» Belge alıntısı
----

6 Ağustos 2017 Pazar

"Dön Bak Dünya(y/n)a"

"Life is My Playground."
"Hayat benim oyun alanım."

- Yazıma bu güzel motto ve sloganla başlamak istiyorum.Yıllar önce ilk işe başladığım Jimmy Key markasına ait ,  dönemin yeni reklam sloganıydı. Reklam için bile olsa ne çok hayata dair ! aslında zaman geçtikçe daha çok anlıyor kalp!

 Gelelim , bu ilhamla asıl konumuza ..

 Cahit Sıtkı'nın 35 yaş şiiri kadar biyolojik yol gelmişsen hayatta ve daha henüz bir kez bile dönüp bakmadıysan aynada kendine , orada bir DUR!

- DUR !

  Bugün çıkan bir habere göre Stephen Hawking ; "Dünyanın 100 yıl sonra yaşanamayacak bir yer olması.." olasılığından bahsettiği bir yazı yayınladı. Ne tesadüftür ki ; uzun zamandan sonra tekrar denk geldiğim "Devil Wears Prada" filminin son sahnesini izlerken karıştırdığım sosyal medya hesaplarımda eş zamanlı çıktı bu yazı karşıma .. Hani o sahne vardır ya , filmin sonunda "Tabii ki herkes bizim hayatımızı yaşamak istiyor!" dediği anda bile (aslında kendisi de o kadar kırılmışlığın ve kişisel zamansızlığınında aldığı yaşların ardından) buna inanmayan şahane aktris Meryl Streep ve bu sözler karşısında bir seçim noktasına geldiğinin farkında olan Anne Hathaway o hayatı gözlerinin önünden akıp geçen şaşkoloz ama zeki asistan..

----

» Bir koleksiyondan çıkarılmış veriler
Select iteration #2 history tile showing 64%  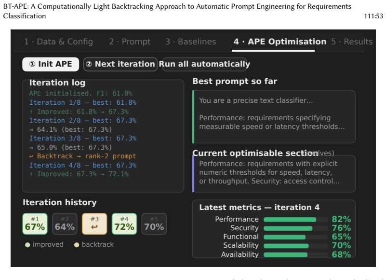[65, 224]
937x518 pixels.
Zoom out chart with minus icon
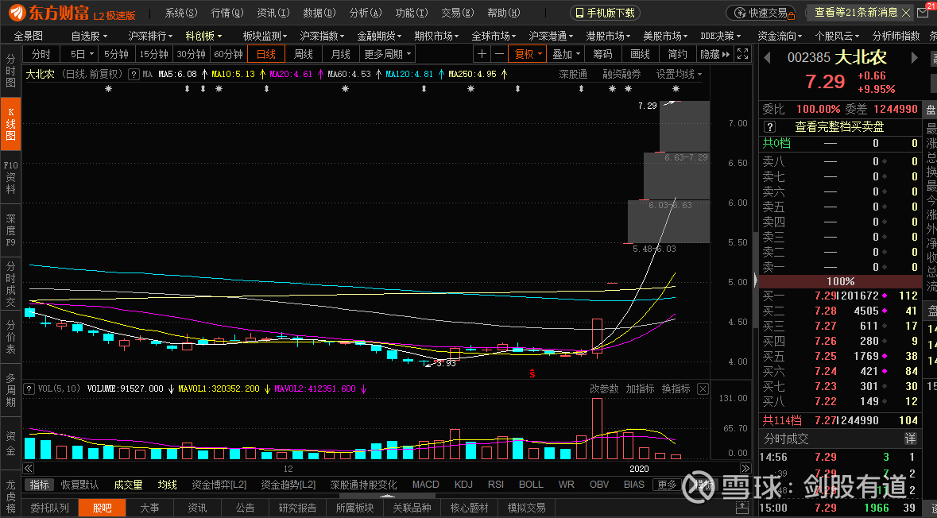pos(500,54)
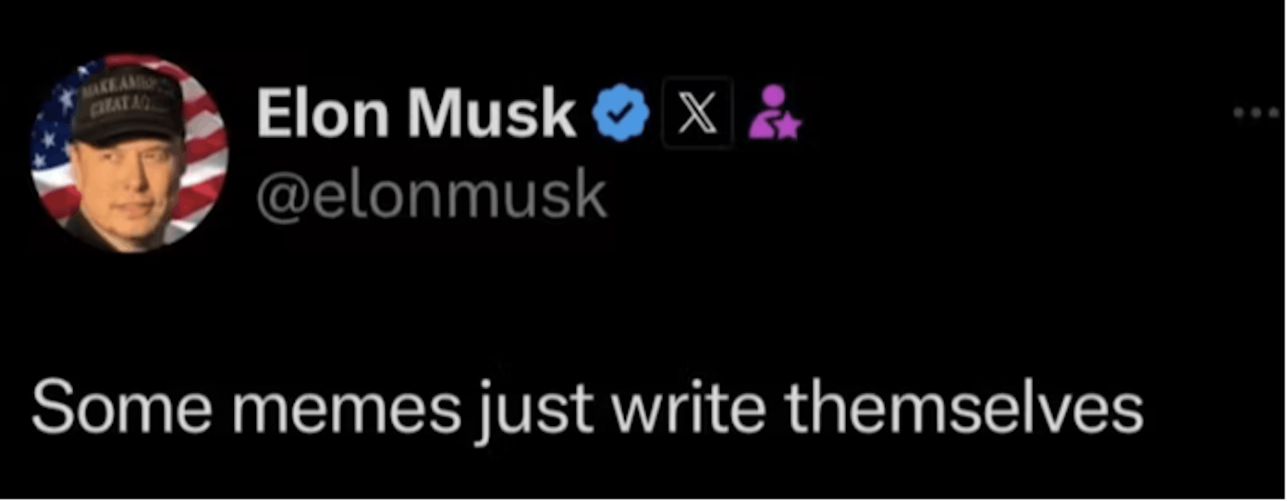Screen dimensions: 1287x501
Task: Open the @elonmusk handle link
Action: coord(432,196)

----

» Yapmanız gereken
Yukarıdaki blog yazısının "6 Ağustos 2017" sözleriyle başlayıp "çok anlıyor kalp!" sözlerine kadar devam eden kısmını hiçbir değişiklik yapmadan kopyalayın.

» Doğru cevap
6 Ağustos 2017 Pazar

"Dön Bak Dünya(y/n)a"

"Life is My Playground."
"Hayat benim oyun alanım."

- Yazıma bu güzel motto ve sloganla başlamak istiyorum.Yıllar önce ilk işe başladığım Jimmy Key markasına ait ,  dönemin yeni reklam sloganıydı. Reklam için bile olsa ne çok hayata dair ! aslında zaman geçtikçe daha çok anlıyor kalp!